Imaging and Molecular Therapeutics Section:
It is predicted that there will be 1.2 million non-skin cancers diagnosed in North America in 2006; seventy-five percent of these (i.e., 900,000 cancer patients) will receive radiotherapy sometime during the course of their disease. Improving the efficacy of radiotherapy would significantly contribute to cancer treatment in general given its pervasiveness as an anti-neoplastic therapy. To date, advances in radiotherapy have primarily involved a variety of fractionation schemes, improved dose delivery, and improved localization. Intensity modulated radiation therapy (IMRT), which attempts to more precisely direct dose to the tumor and limit the dose to normal structures, may allow further schedule modification in the future. Because of the physical limitations of radiation dose delivery, further technical improvements are likely to provide only incremental benefits. For this reason, further increases in tumor control will require a greater understanding of the underlying tumor response to radiation. In addition to the recent advances in the technical aspects of radiation delivery, there has been considerable progress in the delineation of the molecules and processes that regulate cellular radiosensitivity and the characterization of the molecular responses to radiation. These advances in fundamental radiobiology suggest that improvements in tumor control can be achieved through strategies that combine radiation and molecular targeting, which is the primary focus of my laboratory efforts. As an adjunct to these laboratory efforts, I have translated several of my laboratory findings into ROB clinical trials. I am currently the Principal Investigator on a Phase II trial of the histone deacetylase inhibitor (HDACi), valproic acid (VA), in combination with Temodar and radiotherapy for patients with GBMs. This is a direct translation from studies in my laboratory showing that VA enhances the sensitivity of glioma cell lines to radiation both in vitro and in vivo (1).

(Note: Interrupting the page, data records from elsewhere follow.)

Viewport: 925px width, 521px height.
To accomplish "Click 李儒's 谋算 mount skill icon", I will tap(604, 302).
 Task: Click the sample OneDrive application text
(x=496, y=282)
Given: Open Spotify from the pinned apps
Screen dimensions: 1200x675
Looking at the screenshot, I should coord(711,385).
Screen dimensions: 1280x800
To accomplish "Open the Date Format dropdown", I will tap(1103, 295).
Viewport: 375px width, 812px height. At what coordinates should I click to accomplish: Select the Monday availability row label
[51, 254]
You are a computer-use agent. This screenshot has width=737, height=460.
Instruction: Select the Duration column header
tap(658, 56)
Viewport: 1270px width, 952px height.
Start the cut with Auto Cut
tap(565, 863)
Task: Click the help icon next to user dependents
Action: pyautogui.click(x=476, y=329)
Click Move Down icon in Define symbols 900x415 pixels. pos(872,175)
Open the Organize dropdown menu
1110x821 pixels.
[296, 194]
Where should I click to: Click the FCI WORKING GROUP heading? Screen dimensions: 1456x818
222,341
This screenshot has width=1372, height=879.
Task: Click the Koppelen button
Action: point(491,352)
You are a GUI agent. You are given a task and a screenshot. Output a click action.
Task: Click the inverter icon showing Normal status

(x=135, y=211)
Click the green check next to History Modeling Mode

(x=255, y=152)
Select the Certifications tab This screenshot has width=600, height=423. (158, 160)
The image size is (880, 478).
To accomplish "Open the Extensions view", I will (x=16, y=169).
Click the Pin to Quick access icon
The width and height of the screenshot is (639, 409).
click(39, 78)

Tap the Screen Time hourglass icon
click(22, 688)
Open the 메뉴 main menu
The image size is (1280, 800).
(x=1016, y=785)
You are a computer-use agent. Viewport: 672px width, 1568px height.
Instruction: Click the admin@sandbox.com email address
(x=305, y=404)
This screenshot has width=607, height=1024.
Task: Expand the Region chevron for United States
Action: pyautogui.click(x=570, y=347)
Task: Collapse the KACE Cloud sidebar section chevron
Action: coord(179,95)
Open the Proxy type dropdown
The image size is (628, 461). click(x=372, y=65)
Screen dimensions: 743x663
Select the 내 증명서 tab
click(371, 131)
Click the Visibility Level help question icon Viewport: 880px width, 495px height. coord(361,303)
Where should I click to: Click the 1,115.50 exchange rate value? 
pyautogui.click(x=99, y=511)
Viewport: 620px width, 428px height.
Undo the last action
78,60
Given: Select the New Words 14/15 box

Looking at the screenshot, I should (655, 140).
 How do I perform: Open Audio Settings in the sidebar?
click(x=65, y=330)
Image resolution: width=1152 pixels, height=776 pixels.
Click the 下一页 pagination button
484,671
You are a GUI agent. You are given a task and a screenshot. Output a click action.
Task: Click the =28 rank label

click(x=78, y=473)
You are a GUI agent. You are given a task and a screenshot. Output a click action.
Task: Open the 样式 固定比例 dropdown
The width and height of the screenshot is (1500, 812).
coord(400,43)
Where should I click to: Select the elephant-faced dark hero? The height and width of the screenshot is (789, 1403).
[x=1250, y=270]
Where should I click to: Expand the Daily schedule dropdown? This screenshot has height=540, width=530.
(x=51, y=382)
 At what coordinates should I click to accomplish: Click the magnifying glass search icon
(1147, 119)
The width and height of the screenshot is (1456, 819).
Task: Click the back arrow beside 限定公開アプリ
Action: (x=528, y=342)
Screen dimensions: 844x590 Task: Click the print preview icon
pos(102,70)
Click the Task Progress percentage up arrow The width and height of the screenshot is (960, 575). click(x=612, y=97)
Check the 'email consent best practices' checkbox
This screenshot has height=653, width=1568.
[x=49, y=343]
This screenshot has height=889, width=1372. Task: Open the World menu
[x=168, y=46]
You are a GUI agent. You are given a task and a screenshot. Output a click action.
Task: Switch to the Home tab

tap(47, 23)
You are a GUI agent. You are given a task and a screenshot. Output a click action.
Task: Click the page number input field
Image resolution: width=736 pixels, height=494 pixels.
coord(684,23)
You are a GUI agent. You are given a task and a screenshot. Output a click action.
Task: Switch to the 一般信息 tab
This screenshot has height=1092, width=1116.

Another area of translational research within my lab is the development of non-invasive surrogate biomarkers for tumor recurrence following irradiation. Current methods to evaluate patients after radiotherapy include a history and physical, laboratory studies and imaging. As none of these techniques is very sensitive to a small number of tumor cells, the development of surrogate biomarkers may allow earlier targeted adjuvant therapy only to those patients who may benefit. We are currently conducting a Phase II trial in patients with Glioblastoma multiforme (GBMs) comparing the patient's urinary VEGF and MMP-2 levels, as early biomarkers of disease progression following the completion of radiotherapy, to the clinical parameters that comprise the recursive partition analysis (RPA) of the Radiation Therapy Oncology Group (RTOG), which are currently used to stratify patients and predict progression free survival and overall survival.
My laboratory actively collaborates with groups within the NCI/NIH intramural program including pre-clinical studies with the laboratory of Howard Fine and clinical studies with the NOB and Howard Fine. I also maintain an active collaboration with Marsha Moses at Harvard Medical School.
This page was last updated on 11/25/2013.